As always, the theater opened itself to new and original plays. Being Armenian means never saying goodbye.

This and other anecdotes filled CTC playwright and performer Susie Chakmakian’s April talk about Armenia’s heritage. It is a country just to the south of the great mountain range of the Caucasus, and in front of the north-western extremity of Asia.

“We never get to leave parties when we say we will because we spend so much time saying goodbye to everyone,” she said.

“The Armenian way of doing things has influenced me in my life, like when I was a tired six-year-old who just wanted to go home after a long night at a family event, but it took my parents forever to say goodbye,” she said.

In the world of writing, Kim Henson channeled Tillie Olsen’s thoughts in I Stand Here Ironing about the decades-long struggle women have waged to juggle careers and motherhood.

Gene McKee, a retired longtime district doctor turned author, released another new book in 2023 called Caddy Days at Point Judith Country Club. It is a short read (104 pages) and reflects a long-gone part of his life as a Qadi.

Point Judith Country Club in the mid-1940s is where Gene McKee, then 12, sought out local friends, began caddying and learned lessons about life both on and off the course.

The criterion for good professors is not so much that their names are remembered, but more about their inspiration as an eternal candle that constantly flickers in the minds of students.

Dr. Nancy Potter was that kind of professor, students and colleagues say.

She died on August 24 at the age of 97 at her home in South County.

She was also an accomplished short story writer for many magazines. In addition, the University of Illinois Press published Legacies (1987), a collection of short stories, and her other work includes the earlier We’ve Seen the Best of Our Times (1968), published by Knopf.

The South County Arts Association also draws on personal work and effort in the many handmade crafts that its artisans and students create. She continued this work through several programs.

The annual open juried photography has been a staple of the SCAA exhibition schedule for over 30 years. It returned in the spring to showcase the photography community in all its traditional and experimental forms.

Until April 15, the exhibition featured over 60 unique photographic/lens-based works.

Another long-standing exhibition is back on the schedule for the Wickford Art Association.
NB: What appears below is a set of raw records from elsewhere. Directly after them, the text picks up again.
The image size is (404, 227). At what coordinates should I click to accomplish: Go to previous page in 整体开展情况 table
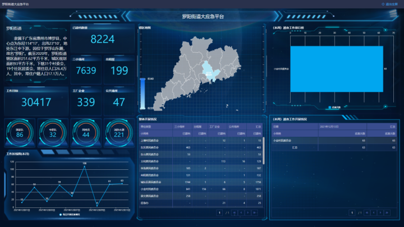241,213
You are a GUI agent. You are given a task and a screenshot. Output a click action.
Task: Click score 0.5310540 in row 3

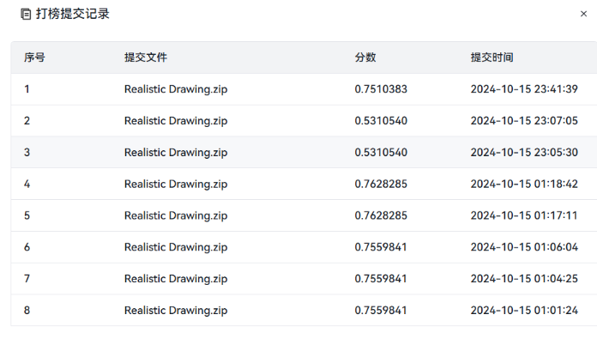click(381, 153)
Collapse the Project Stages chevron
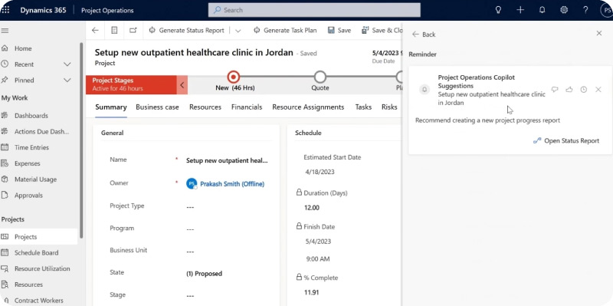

It held its 60th Wickford Art Festival in Wilson Park on July 8 and 9, bringing together high caliber artists with passionate art fans.

And in Peace Dale, hundreds of loyal customers of the Sons of Liberty whiskey distiller arrived and returned to its 1425 Kingstown Road tasting room when it reopened this year after being closed due to COVID.

“We feel so good and we have so many regulars that we haven’t seen in a long time,” said Brian Rickard, marketing director, as he handed out free tastes of honey-flavored whiskey and chocolate vodka.

“I had one customer who said, ‘I’m home, it’s good to be back home,'” he said at the May 27 grand opening of the tasting room over Memorial Day weekend.

“It’s been a year to remember,” said Ricard and the many others whose programs, organizations and businesses thrived once again this past year.